EQ The S&P 500 closed up 3.4% at its intraday high of 1162.35 as equity investors shrugged off weak US and Eurozone economic figures and a minor earthquake in the mid-Atlantic region, focusing on weak valuations and the chances that Chairman Bernanke signals further monetary easing on Friday; the CBOE Vix volatility index fell to 36.3 from 42.4 previously; in Europe the Stoxx 50 rose for a second session, paring an early gain of 2.6% to close up just 0.8% at 2199.98; financials weighed (-0.4%) and national bourses ended mixed with peripheral indices in the red

FI USTs see-sawed ahead of the Treasury’s 2yr note auction and spiked briefly after the earthquake in Virginia, but ended weaker on the session amid stronger risk sentiment; the yield curve steepened and the 10yr yield jumped 5bps to 2.156%; yields rose on most euro-denominated government bonds, with the German 10yr cash up 3bps to 2.124%; Greek and Portuguese underperformed amid uncertainty about the collateral arrangements and approval of the next Greek loan package; the Greek 2yr yield surged 135bps to 37.2%

FX The US dollar fell broadly against major currencies and the DXY index lost 0.4% to 73.84, but was down only 0.2% from a month ago; USD/JPY fell 0.3% to 76.62 and EUR/USD hit an intraday high after the disappointing Richmond Fed manufacturing result which increased speculation about QE3, and rose 0.5% on the day to 1.444; the dollar rose for a second session against the Swiss franc, up 0.3% to 0.793; gold fell sharply from levels deemed overbought despite a broad decline in the US dollar on Tuesday; the Dec’11 contract dropped 3.7% to $1832oz after its foray above $1900 on Tuesday

OIL Crude prices rose amid the rally in US equities and as fighting continued in Libya although the rebels said they had entered Qaddafi’s compound; the Oct’11 Brent contract rose 1.6% to $110.0bbl and WTI jumped 2.0% to a 3-day high of $86.0bbl

$ The FDIC said there were fewer “problem” banks in Q2, at 865 vs. 888 in Q1, the first decline in 19 quarters; banks’ loan balances rose for the first time in 3 years, but "a significant portion of the overall growth in loans represented intra-company lending between related banks. Lending activity still has a long way to go before it approaches more normal levels”

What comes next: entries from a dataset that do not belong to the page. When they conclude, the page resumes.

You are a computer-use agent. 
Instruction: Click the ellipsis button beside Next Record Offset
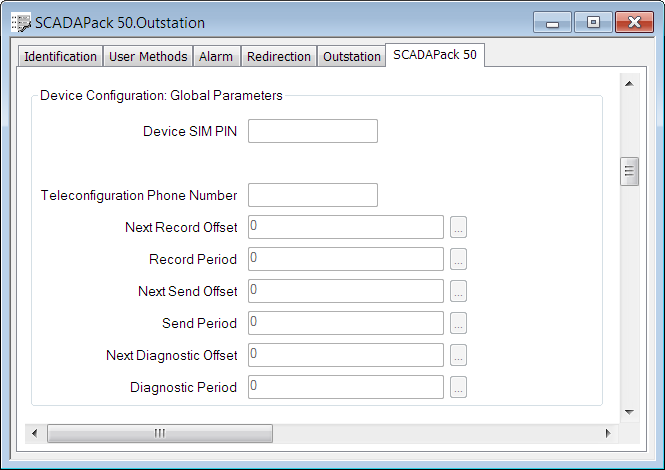pos(458,227)
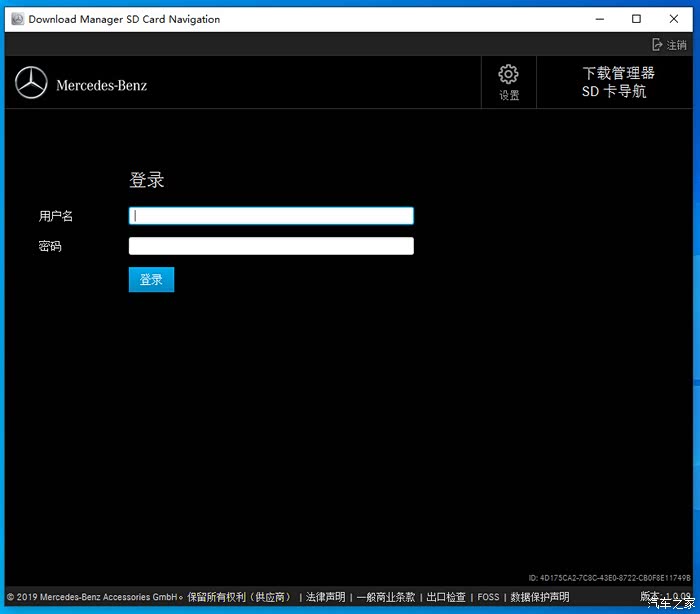
Task: Open settings via the gear icon
Action: 508,75
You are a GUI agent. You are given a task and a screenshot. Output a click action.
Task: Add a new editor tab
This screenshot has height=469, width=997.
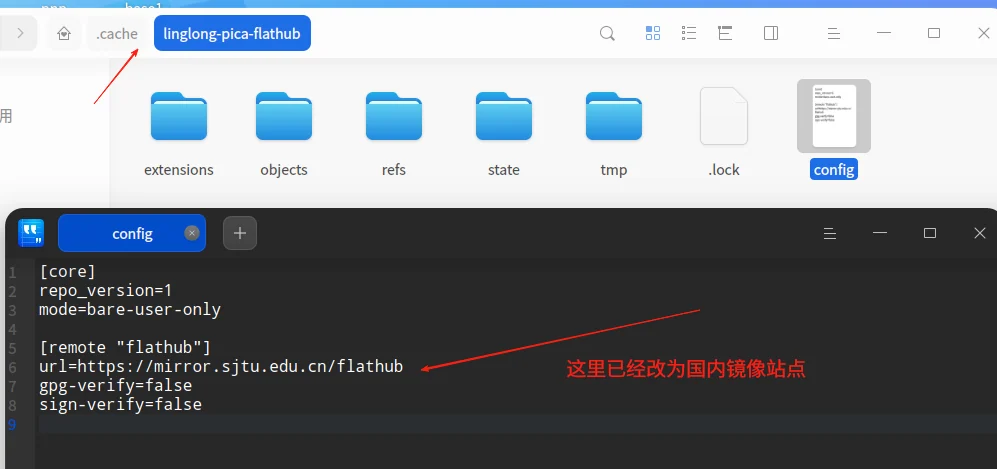pos(240,233)
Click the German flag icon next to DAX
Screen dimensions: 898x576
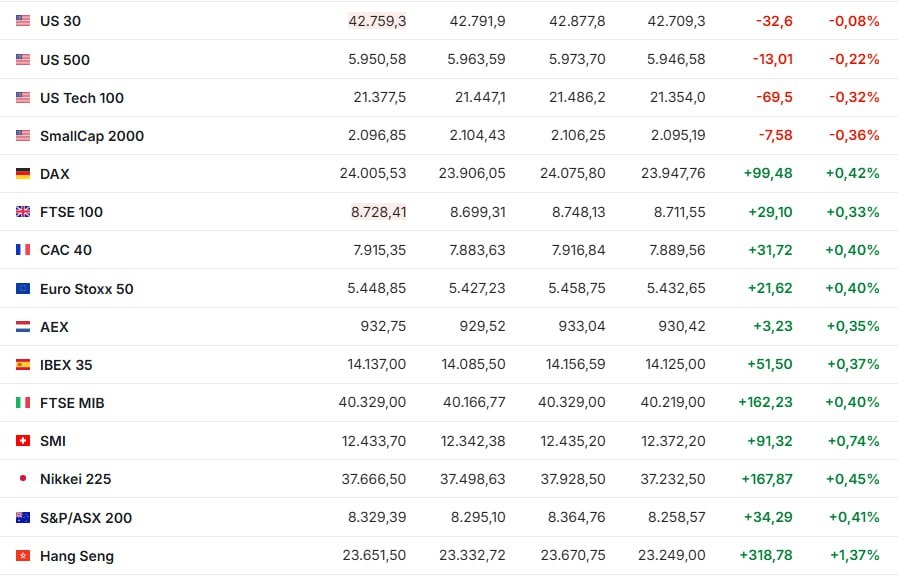click(x=23, y=173)
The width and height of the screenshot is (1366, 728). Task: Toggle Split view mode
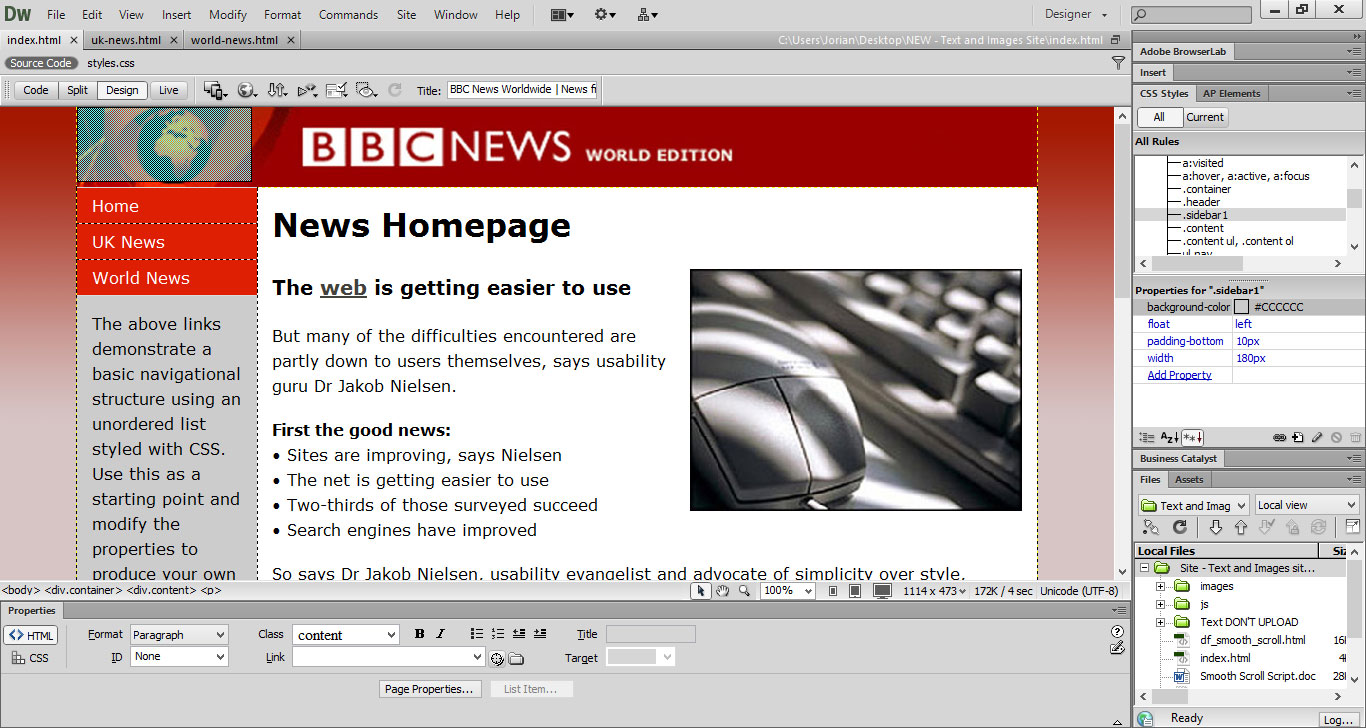[77, 90]
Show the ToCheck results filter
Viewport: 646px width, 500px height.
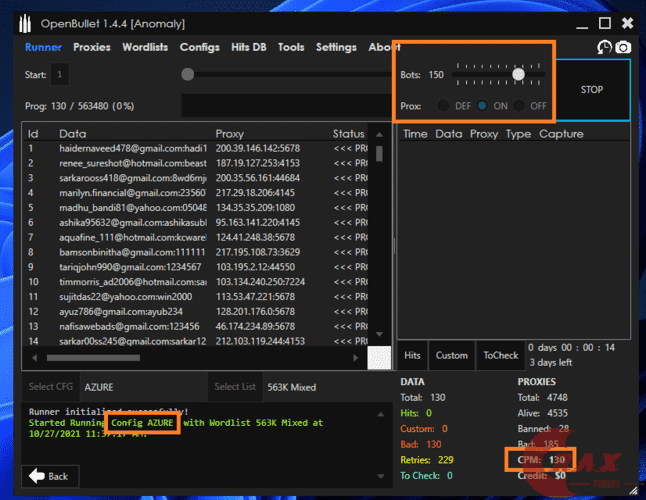point(501,355)
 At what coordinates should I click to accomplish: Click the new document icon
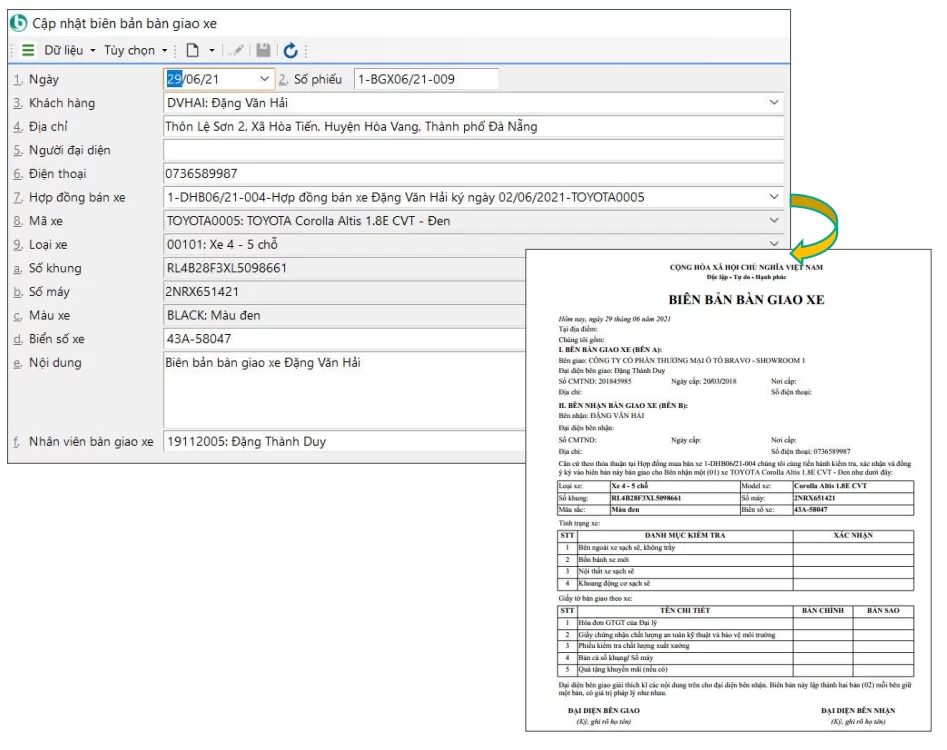coord(193,50)
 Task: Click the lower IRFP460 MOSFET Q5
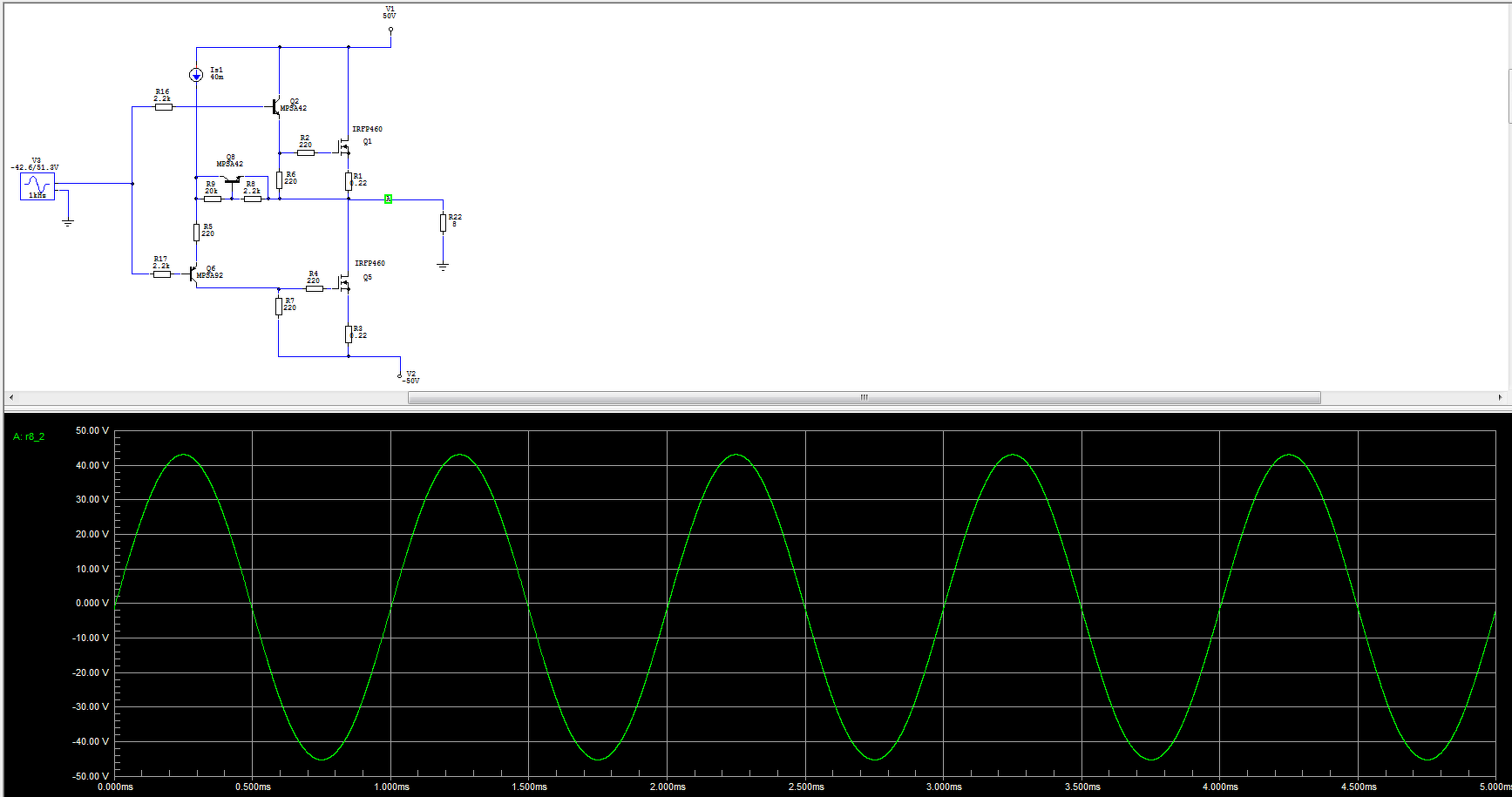click(x=344, y=282)
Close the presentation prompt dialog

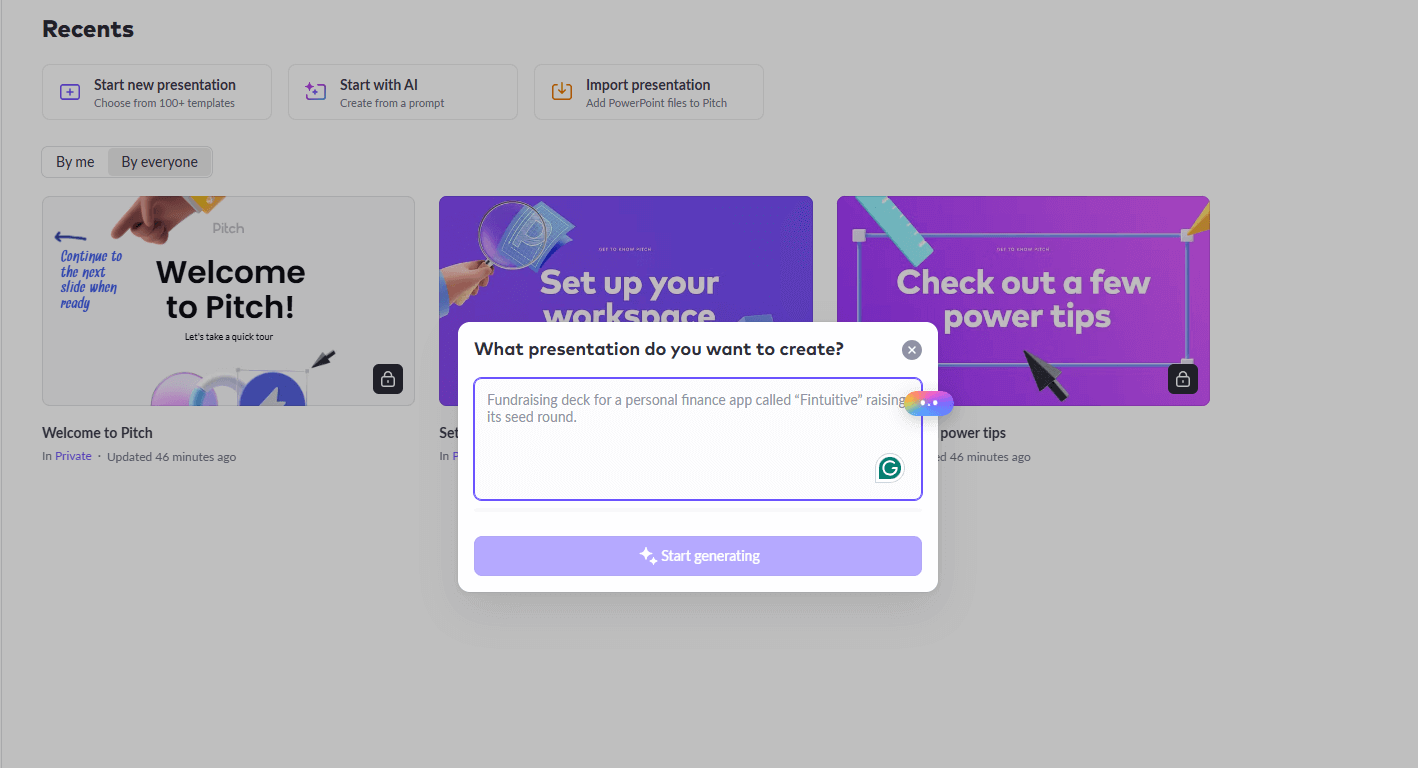[911, 350]
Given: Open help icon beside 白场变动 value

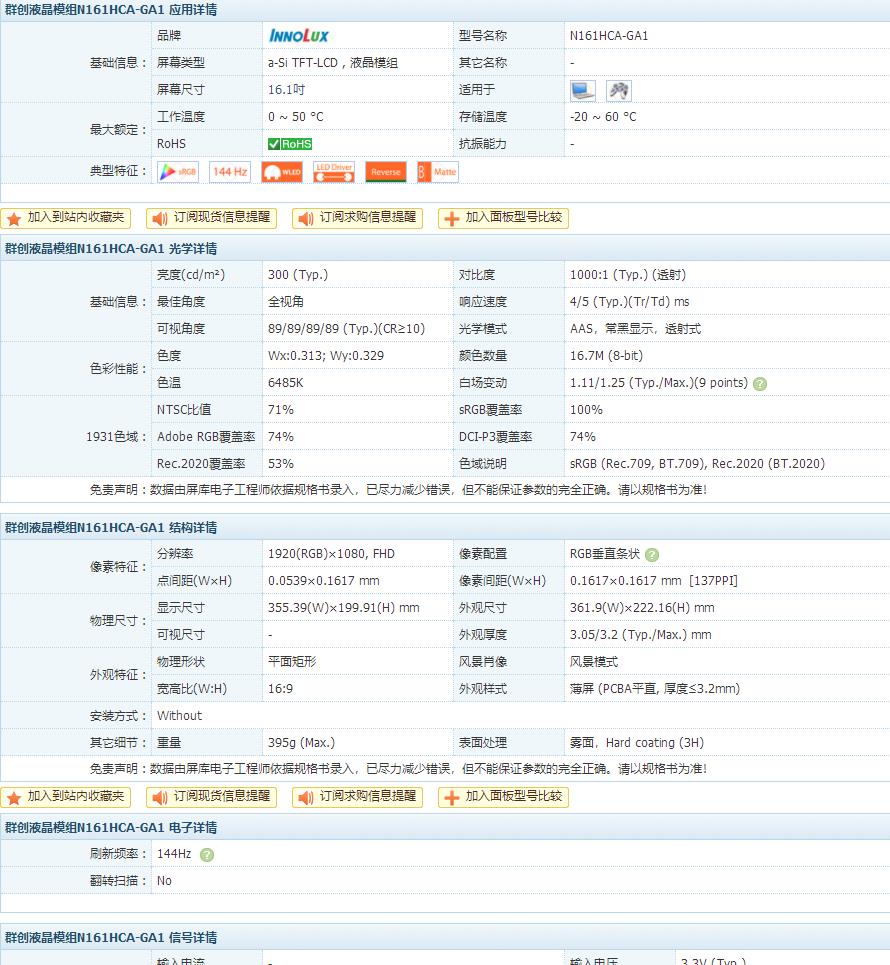Looking at the screenshot, I should (760, 384).
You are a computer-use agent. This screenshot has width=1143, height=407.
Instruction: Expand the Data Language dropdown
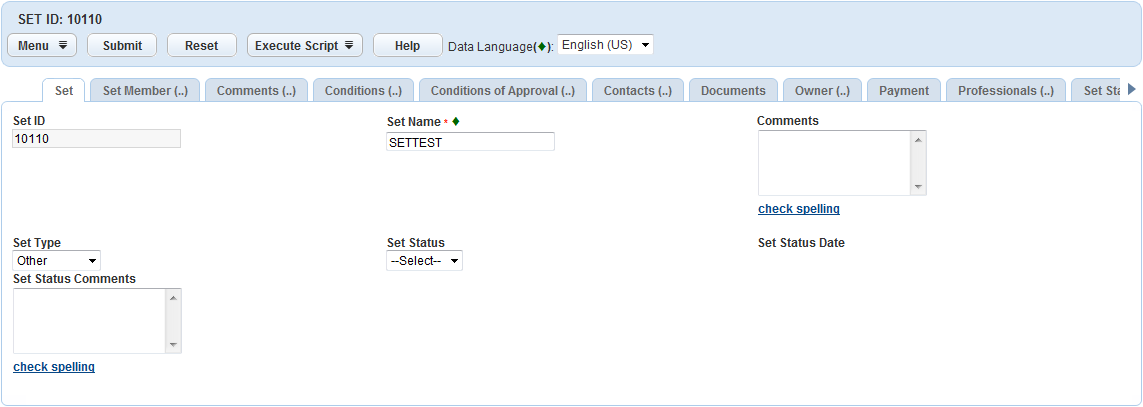click(605, 45)
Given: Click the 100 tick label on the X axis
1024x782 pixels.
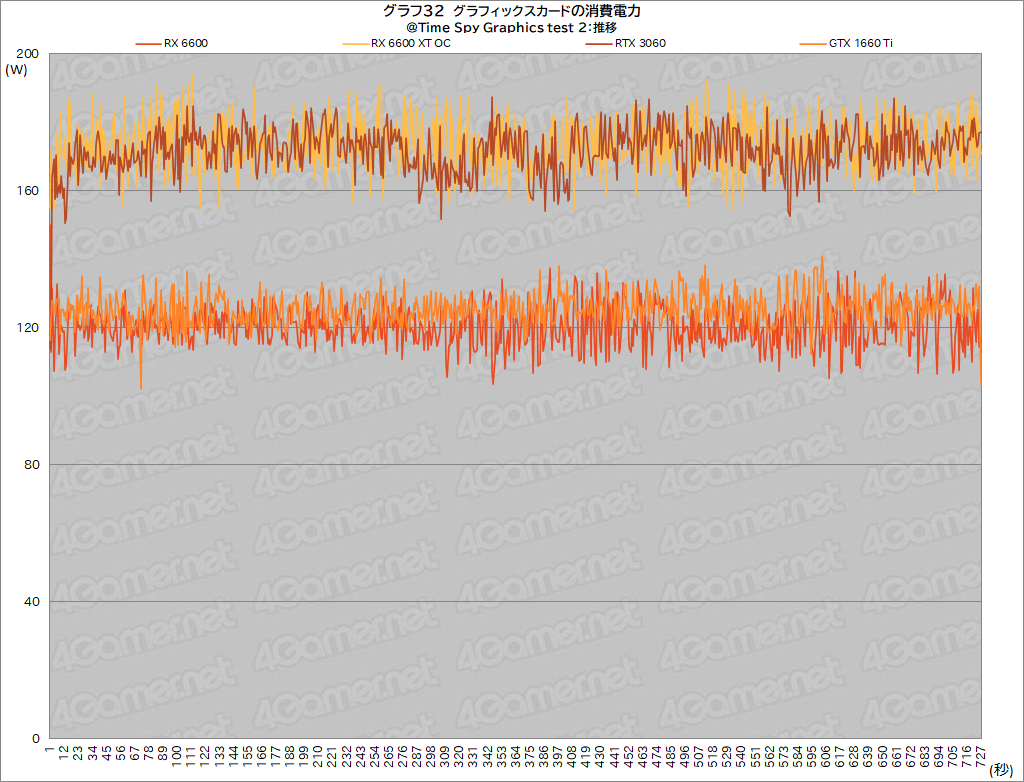Looking at the screenshot, I should pyautogui.click(x=177, y=754).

$ Fed’s Bullard (non-voter): "If the economy weakens substantially, and especially if the inflation picture starts to deteriorate so that deflation becomes a risk again, then I think the committee would definitely take action”; he outlined the policy-easing options still available to the Fed, and said if they do decide to eventually engage in more QE he would prefer month-to-month decisions

$ The US sold $35bn in 2-year notes at a record low yield of 0.222% on Tuesday versus 0.417% at the July auction, reflecting the FOMC’s August 9 communication that it anticipates holding the fed funds target at exceptionally low levels through mid-2013; the bid/cover ratio was stronger at 3.44 vs. 3.14 at the July auction and the 10-auction average of 3.32; indirect bidders took 31.6%, also above the 10-auction average of 31.1%

€ Spain sold €2.94bn in 3- and 6-month bills, at the top end of the €2-3bn target range; yields fell versus the previous auctions and bid/cover ratios were stronger; Spain sold €0.81bn in 3m at an average yield of 1.357%, down 54bps from the July 26 auction; the bid-to-cover ratio rose to 7.6 vs. 6.3 previously; also sold €2.14bn in 6m at an average yield of 2.187% down 33bps from July, while the b/c was stronger at 3.6 vs. 2.2

€ The ECB allotted €133.7bn in 7-day funds at a fixed rate of 1.50% versus €147.7bn allotted in last week’s MRO

€ The ECB successfully drained €110.5bn through a 1wk deposit operation to sterilize the effect of the SMP bond purchases; the weighted average rate of 1.03% was up from 0.96% last week when the ECB drained €96.0bn

€ Austrian FinMin Fekter said that many Eurozone states oppose the agreement made between Greece and Finland over the provision of cash collateral in support for participation in the Greek bailout

€ Finnish PM Katainen said Finland could end participation in the Greek aid plan if it does not receive collateral from Greece for its portion of loans, although “of course the Finland-Greece collateral deal cannot block the [bailout] package”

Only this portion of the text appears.